§ **Set exercise**
Starting at "FORMAT 'TEXT' (DELIMITER" and ending with "for this task?" in the Greenplum thread below, write the passage out again, substituting "remote resource" for each "external resource".

§ **Selected extract**
┏━━
Reputation: 399
I am trying to create a Writeable External Table in Greenplum (postgresql) and unload data from a Greenplum Table into HDFS using it. Here is the code:
CREATE WRITABLE EXTERNAL TABLE test_writable
( LIKE awc_merged.delivery )
LOCATION ('gphdfs://10.63.33.201-1:8081/path')
FORMAT 'TEXT' (DELIMITER ',')
DISTRIBUTED RANDOMLY;
INSERT INTO test_writable SELECT * FROM awc_merged.delivery;
However, I'm getting the following error:
ERROR: could not write to external resource: Broken pipe (fileam.c:1386) (seg3 sdw2:40001 pid=21676) (cdbdisp.c:1457)
********** Error **********
ERROR: could not write to external resource: Broken pipe (fileam.c:1386) (seg3 sdw2:40001 pid=21676) (cdbdisp.c:1457)
SQL state: XX000
The Greenplum Database and the HDFS are on different servers and I know that the command should atleast include a username and password for the HDFS server. Can anyone help me out with the correct command for this task?
Regards,
Jones
Upvotes: 0
Views: 1400
Reputation: 5018
First, try to setup readable external table. Here's the guide how it can be done: https://support.pivotal.io/hc/en-us/articles/202635496-How-to-access-HDFS-data-via-GPDB-external-table-with-gphdfs-protocol
This example is for PHD distribution, but can be customized for any other distribution. The general idea is that on each GPDB host you should have HDFS client libraries installed and HDFS client configuration is performed (i.e. you can access HDFS from this machine under gpadmin usign "hdfs dfs -ls /", for example)
┗━━
§ **Stored records**
┏━━
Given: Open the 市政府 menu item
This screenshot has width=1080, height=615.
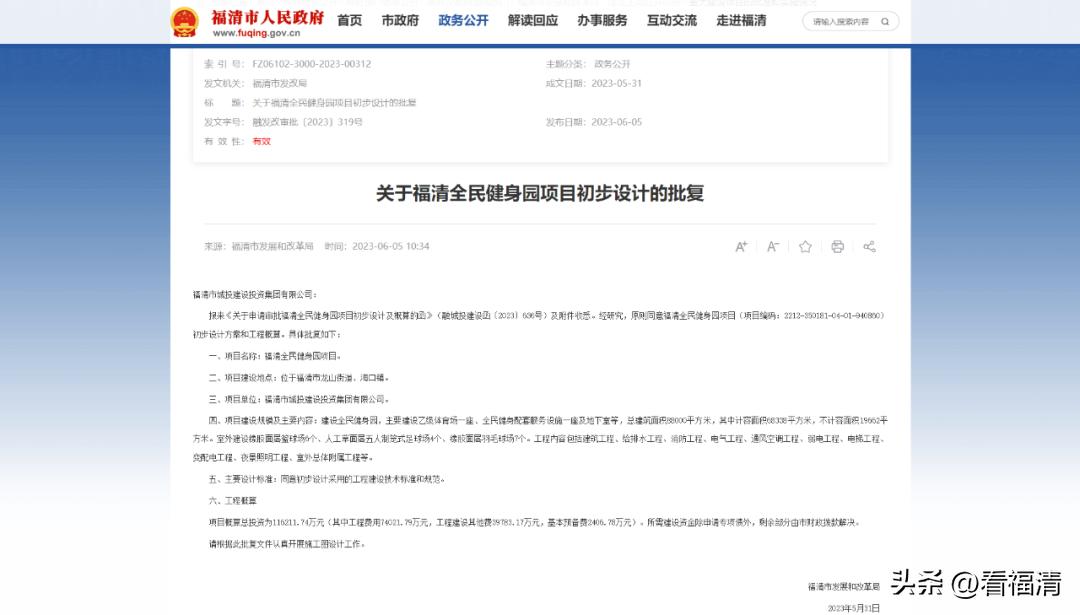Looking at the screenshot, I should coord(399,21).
┗━━
┏━━
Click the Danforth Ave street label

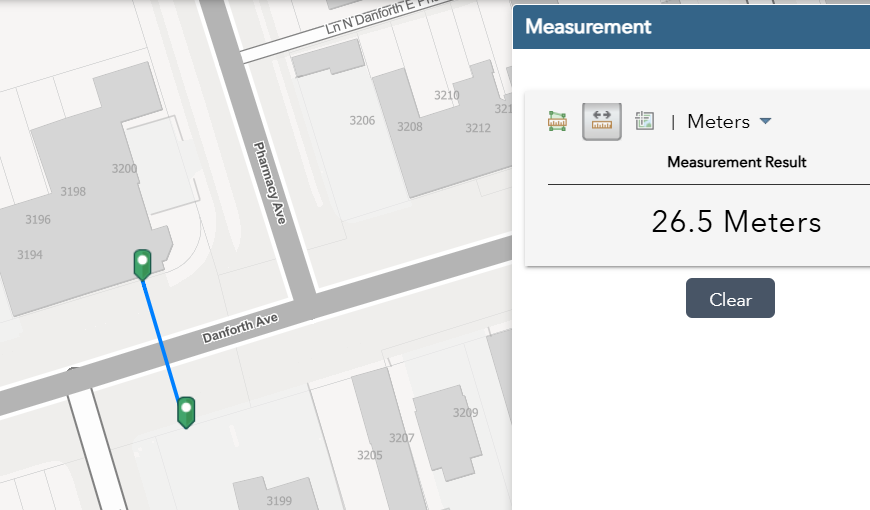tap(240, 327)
┗━━
┏━━
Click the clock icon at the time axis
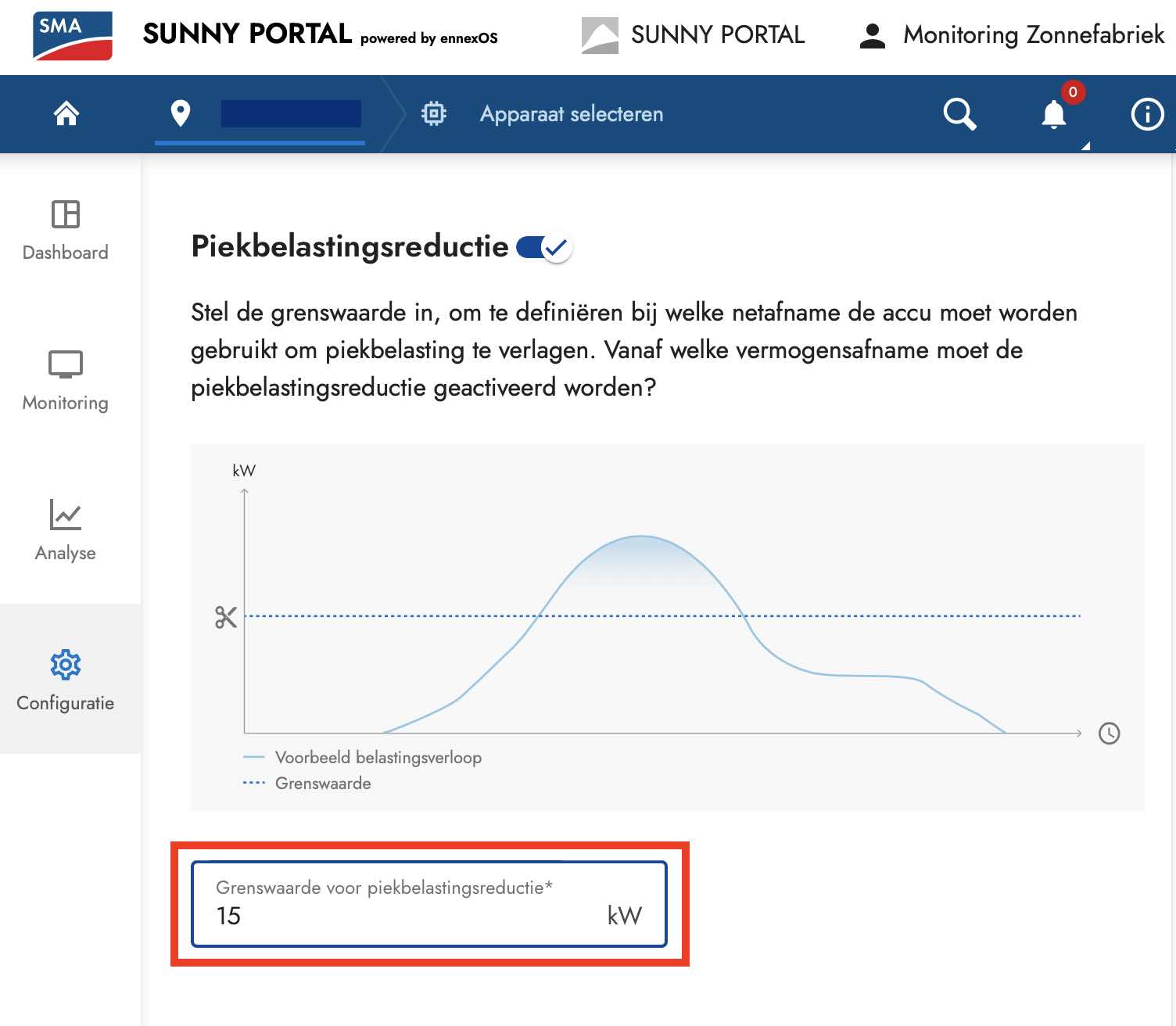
┗━━
§ **Task answer**
FORMAT 'TEXT' (DELIMITER ',')
DISTRIBUTED RANDOMLY;
INSERT INTO test_writable SELECT * FROM awc_merged.delivery;
However, I'm getting the following error:
ERROR: could not write to remote resource: Broken pipe (fileam.c:1386) (seg3 sdw2:40001 pid=21676) (cdbdisp.c:1457)
********** Error **********
ERROR: could not write to remote resource: Broken pipe (fileam.c:1386) (seg3 sdw2:40001 pid=21676) (cdbdisp.c:1457)
SQL state: XX000
The Greenplum Database and the HDFS are on different servers and I know that the command should atleast include a username and password for the HDFS server. Can anyone help me out with the correct command for this task?